Genel

İç ve Dış Dünya: Sîret ve Sûretin Aynasında İnsan

 

Toplumumuzda her geçen gün daha da derinleşen bir mesele var: Önyargılar ve yanlış algılar. Ne yazık ki bu algılar, bir zehir gibi yayılıyor; hakikati savunanları hedef alıyor, onları dışlıyor. Kimi zaman bilinçli, kimi zaman da farkında olmadan yapılan bu yargılar, insanların birbirlerini yanlış değerlendirmesine sebep oluyor. Özellikle de hakikatin izini süren, adaleti savunan insanlar için bu durum hem yorucu hem de incitici.

Hazreti Muhammed’in öğretileri bizlere, her durumda adaletli, sabırlı ve merhametli olmayı emrediyor. Bu değerler, sadece bireysel hayatımıza değil, toplumsal ilişkilerimize de yön vermeli. Ancak bugün baktığımızda, dünya hayatının geçici zevklerine kapılan insanların bu evrensel değerlerden uzaklaştığını görüyoruz. İç âlem terk edilmiş, dış görünüş ön plana çıkmış durumda. Sûretin ışığı parlatılırken, sîretin sesi kısılıyor.
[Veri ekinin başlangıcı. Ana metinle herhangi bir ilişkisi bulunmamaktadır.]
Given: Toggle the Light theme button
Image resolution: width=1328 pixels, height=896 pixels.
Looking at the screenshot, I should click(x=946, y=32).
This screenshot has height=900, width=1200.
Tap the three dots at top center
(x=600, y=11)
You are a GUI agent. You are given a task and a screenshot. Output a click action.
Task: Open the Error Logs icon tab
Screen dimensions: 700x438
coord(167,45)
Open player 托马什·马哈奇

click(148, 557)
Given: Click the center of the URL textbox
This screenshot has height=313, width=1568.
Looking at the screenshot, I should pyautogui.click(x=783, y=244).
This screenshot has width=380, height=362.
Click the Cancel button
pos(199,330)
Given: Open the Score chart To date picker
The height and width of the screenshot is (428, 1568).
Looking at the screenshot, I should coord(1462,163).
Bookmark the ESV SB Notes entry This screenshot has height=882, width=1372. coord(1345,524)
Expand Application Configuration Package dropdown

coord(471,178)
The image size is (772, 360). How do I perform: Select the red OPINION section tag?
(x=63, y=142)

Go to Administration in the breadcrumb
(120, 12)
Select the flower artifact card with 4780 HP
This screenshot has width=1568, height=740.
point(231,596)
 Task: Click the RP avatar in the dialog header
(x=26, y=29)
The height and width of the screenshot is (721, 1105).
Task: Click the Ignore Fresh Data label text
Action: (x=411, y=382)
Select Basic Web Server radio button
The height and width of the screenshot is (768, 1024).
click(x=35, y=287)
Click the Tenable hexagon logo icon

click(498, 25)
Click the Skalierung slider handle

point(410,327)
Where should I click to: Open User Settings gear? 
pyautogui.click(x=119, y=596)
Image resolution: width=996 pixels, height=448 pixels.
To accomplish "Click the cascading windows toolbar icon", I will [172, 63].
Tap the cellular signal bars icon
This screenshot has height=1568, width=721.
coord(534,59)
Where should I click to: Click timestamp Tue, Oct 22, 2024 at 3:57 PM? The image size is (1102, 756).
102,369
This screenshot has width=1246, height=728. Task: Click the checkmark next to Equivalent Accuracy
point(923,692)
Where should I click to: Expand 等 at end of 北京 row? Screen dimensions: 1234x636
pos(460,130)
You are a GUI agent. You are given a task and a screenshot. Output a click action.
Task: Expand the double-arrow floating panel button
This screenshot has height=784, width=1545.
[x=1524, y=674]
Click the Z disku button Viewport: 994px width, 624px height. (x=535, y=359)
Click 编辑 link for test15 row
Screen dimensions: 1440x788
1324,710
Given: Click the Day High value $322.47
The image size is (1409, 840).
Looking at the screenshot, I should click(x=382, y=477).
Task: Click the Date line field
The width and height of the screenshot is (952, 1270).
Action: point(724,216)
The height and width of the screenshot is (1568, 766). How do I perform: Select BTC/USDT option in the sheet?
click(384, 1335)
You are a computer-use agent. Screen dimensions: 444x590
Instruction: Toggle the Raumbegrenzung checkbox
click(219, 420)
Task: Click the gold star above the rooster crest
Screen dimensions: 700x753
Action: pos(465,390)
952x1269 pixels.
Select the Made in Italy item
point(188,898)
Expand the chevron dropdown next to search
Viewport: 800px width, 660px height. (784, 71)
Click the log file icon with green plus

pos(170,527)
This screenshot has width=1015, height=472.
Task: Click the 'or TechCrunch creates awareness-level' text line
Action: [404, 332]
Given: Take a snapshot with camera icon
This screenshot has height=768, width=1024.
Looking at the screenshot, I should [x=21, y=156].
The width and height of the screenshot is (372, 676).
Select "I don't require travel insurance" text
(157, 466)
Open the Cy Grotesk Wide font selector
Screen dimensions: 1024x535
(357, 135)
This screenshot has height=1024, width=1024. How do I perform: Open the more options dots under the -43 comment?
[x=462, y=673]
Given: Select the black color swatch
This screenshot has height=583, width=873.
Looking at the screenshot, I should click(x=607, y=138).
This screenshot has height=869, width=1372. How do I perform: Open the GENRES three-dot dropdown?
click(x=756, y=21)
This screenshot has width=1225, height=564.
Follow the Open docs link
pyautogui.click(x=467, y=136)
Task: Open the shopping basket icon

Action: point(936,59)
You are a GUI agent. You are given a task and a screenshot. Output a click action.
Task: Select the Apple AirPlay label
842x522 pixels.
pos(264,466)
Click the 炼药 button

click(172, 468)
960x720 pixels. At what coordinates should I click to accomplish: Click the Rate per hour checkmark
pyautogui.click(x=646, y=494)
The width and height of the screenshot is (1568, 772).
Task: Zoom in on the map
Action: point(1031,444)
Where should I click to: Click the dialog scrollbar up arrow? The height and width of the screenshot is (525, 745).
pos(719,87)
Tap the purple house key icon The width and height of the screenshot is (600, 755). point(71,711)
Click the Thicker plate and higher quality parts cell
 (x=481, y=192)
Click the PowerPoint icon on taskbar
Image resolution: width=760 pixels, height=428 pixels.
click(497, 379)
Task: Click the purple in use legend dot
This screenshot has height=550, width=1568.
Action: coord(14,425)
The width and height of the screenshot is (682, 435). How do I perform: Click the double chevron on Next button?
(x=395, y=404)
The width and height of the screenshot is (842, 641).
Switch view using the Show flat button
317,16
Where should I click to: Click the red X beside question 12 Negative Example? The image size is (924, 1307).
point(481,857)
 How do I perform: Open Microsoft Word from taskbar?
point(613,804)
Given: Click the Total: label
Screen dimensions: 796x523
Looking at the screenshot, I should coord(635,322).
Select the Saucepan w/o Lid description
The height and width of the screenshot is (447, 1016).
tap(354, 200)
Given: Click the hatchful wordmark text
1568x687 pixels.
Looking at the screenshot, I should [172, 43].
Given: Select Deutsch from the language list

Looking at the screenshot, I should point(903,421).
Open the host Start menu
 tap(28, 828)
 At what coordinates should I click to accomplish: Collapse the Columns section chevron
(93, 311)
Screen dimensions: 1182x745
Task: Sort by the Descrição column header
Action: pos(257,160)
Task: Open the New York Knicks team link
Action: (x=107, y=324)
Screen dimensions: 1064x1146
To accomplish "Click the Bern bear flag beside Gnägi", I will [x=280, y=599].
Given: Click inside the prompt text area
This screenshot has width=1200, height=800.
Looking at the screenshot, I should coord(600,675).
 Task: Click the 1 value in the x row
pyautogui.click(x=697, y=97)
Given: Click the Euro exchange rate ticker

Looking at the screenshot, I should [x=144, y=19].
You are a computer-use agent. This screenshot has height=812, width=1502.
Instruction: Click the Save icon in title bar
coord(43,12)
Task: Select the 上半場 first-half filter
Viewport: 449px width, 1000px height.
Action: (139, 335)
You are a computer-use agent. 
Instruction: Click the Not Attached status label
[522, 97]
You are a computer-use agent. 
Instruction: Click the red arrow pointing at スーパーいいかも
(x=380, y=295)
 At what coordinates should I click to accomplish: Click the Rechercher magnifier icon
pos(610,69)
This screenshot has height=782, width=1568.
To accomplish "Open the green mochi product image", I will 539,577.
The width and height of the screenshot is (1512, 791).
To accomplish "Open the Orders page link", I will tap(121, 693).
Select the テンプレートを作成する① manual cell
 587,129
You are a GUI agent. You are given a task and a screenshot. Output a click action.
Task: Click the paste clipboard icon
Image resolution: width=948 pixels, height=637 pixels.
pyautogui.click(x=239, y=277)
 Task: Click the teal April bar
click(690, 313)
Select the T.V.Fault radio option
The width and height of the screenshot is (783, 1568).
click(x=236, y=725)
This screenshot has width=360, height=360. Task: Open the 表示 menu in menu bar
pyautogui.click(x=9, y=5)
Ne yazık ki toplumda bir kimsenin dış görünüşü, taşıdığı marka, sahip olduğu statü; onun karakterinden, inancından, samimiyetinden daha önemli hâle geldi. İnsanlar dışa göre hüküm veriyor, içi bilmeden karalıyor. Oysa bizim esas mücadelemiz, kendi nefsimizle olmalı. Kendi iç dünyasını temizlemeyen biri, dış dünyayı ne kadar değiştirebilir?

Sigara, uyuşturucu gibi zararlı alışkanlıkların yaygınlaşması, sadece bedenleri değil; zihinleri ve kalpleri de kirletiyor. Bu alışkanlıklar, kişiyi manevî değerlerden uzaklaştırırken, şeytanın tuzaklarına bir adım daha yaklaştırıyor. Bugün gençlerimize baktığımızda, birçoğu aradığı huzuru yanlış adreslerde bulmaya çalışıyor. Oysa hakiki huzur, içsel bir dirilişle; kalpteki imanla başlar.

Unutmayalım: Şeytanın en büyük hilesi, varlığını unutturmasıdır. Onu tanıdıkça, onunla mücadele de kolaylaşır. Şeytan, nefsimizi tahrik eder, bizi hakikatten uzaklaştırmak için her fırsatı kullanır. Ama bizler, hakikati savunmaya devam ettikçe, bu tuzaklara düşmeden yürümeyi öğreniriz.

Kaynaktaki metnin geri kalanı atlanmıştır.